When all of us reached the meeting point at Petronas Linkedua North Bound Patrol Kiosk, the rain subsided a little. Tony gave a short briefing to the 7 drivers.   Our original plan was to drive 100 km to Machap R & R for breakfast and drive another 50 km to our final destination at Belumut.  However, due to the fasting month of Ramadan, Machap R & R was unlikely to be opened.  Tony felt that it was safer to visit Kulai for breakfast, just half an hour drive from Tuas Second Link.

 

 

We arrived at Kulai’s Restoran Yon Lai at 7.40 am.  It served a wide variety of familiar Singapore dishes such as chee cheong fang, wan tang mee, fishball noodle, nasi lemak, big pau, etc.  We had a good breakfast  and packaged food here for our lunch at Belumut.

 

 

From here to Belumut, it would take at least another 100 km drive.   I was in Foong’s car together with Yan Leong.  We were probably too engrossed in chit-chatting that we missed an important turn.  In fact, we overshot by more than 20 km!  It was already 10.45 am when we reached Belumut.  The rest had arrived 20 minutes earlier and were waiting for us to take a group photo.

 

 

Fortunately, the rain had stopped completely.  Without further delay, we proceeded to the stream where we had to descend a steep slope.

 

 

Belumut is a popular recreational forest where the locals love to spend their weekends camping, picnicking and mountain climbing.   However, due to the fasting month of Ramadan, all the stalls which were selling food, tit bits, drinks, etc., were nowhere to be seen.  It was good for us that there were no other visitors; we had the whole place by ourselves.    Timothy was able to take a nice forest streamscape picture without any Hand-of-man in it!

 

 

Most members came prepared with shorts and appropriate shoes.  They were not afraid to dip into the cooling water to get good lower angle shots.  Here are some candid shots showing them in action.

 

 

There were many Green Metalwing damselflies, a beautiful species that is already extinct in Singapore. Most of them were perching on rocks just above the flowing water.  Let us take a good look at the classic side view shots of a male and a female beautifully photographed by Yan Leong.

 

 

Chuan Kwee and Allan preferred to get some close-up frontal shots:

 

 

When there were so many males and females of this stunning-looking damselfly, it was not too difficult to spot them mating.  Here is a pair well captured by Chuan Kwee.

 

 

The next most common damselfly species was Heliocypha perforata.
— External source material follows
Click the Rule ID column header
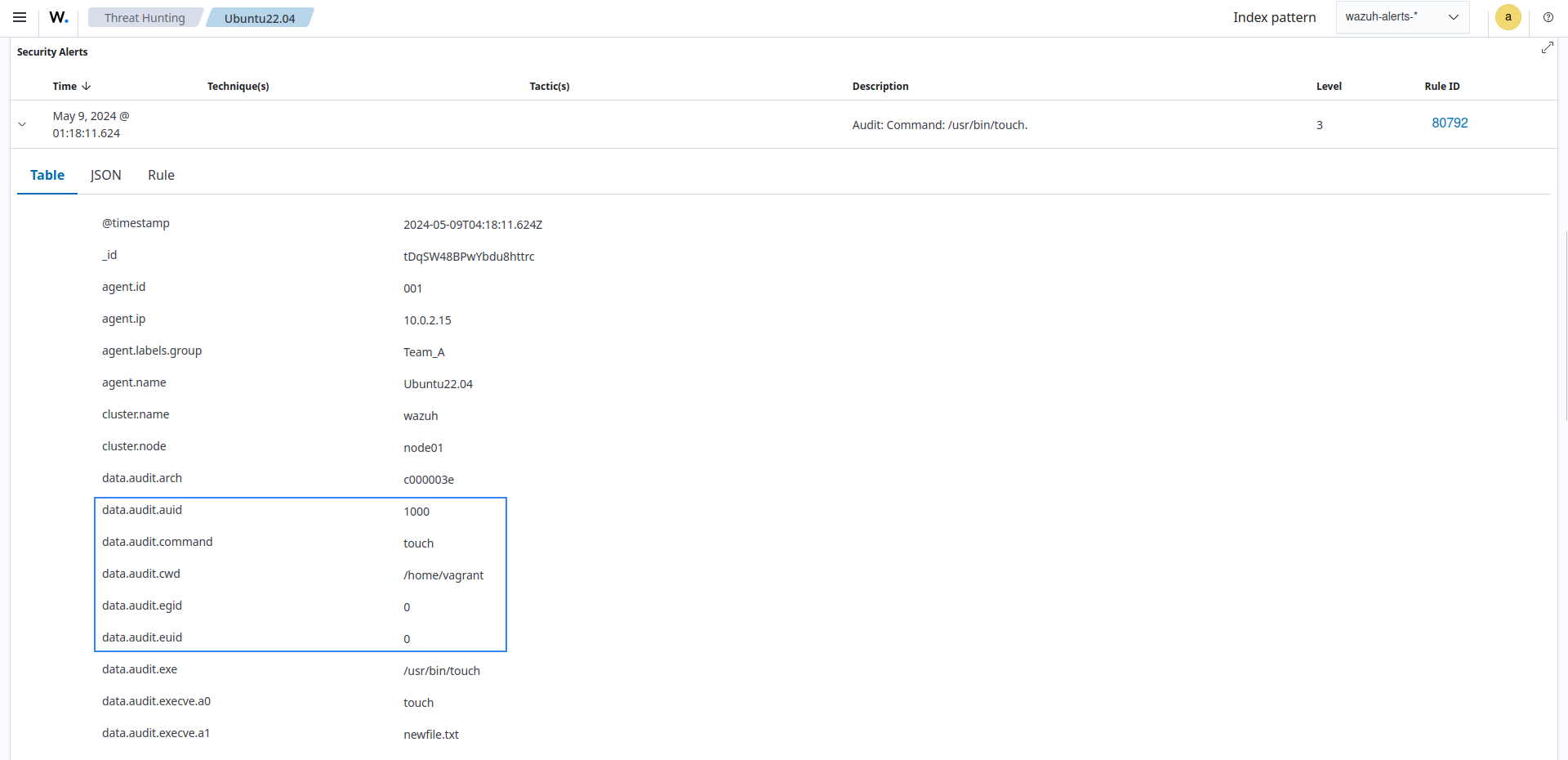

It is a small elegant damselfly species with distinctive blue markings on its thorax and abdomen. Similarly to Green Metalwing, it likes to perch on logs and rocks along the fast flowing stream.  Here is a wide angle view showing a little of its environment.

 

 

Sometimes, when there were not enough nice perches to rest on, a damselfly would take risk of sharing with another damselfly as shown below, which often results in territorial fight.

 

 

There wasn’t a fixed timing for lunch.  Most were already hungry by 12 noon but a few took their lunch much later.  It was a pleasant experience eating our lunch sitting on rocks surrounded by flowing waters and shady trees in the forest.

 

 

After lunch, we continued with our shooting and managed to photograph quite a no. of other damselfly species such as Dysphaea dimidiata, Euphaea ochracea, Rhinagrion macrocephalum, Argiocnemis rubescens, Prodasineura humeralis, etc.

 

 

Foong was happy that a newly moulted damselfly landed on his finger.

 

 

Apart from damselflies, here are some other interesting subjects that were captured.

 

 

It was not easy chasing damselflies in a fast flowing streams especially in areas where the water was at knee-deep high.  By 3.00 pm, we were all tired and decided to call it a day.  After washing up and changed into our dry clothing, it was still too early for dinner.  Michael led us to Kluang RailCoffee, a popular eating place at the railway station serving very good coffee and charcoal toast bread.

 

 

Thereafter, we proceeded to our familiar Cathay Restaurant at Kulai for a cheap but appetizing 8-course dinner.

 

 

All arrived home safely.  It was another memorable and enjoyable trip led by NPSS’s very reliable overseas outing officer, Tony Png!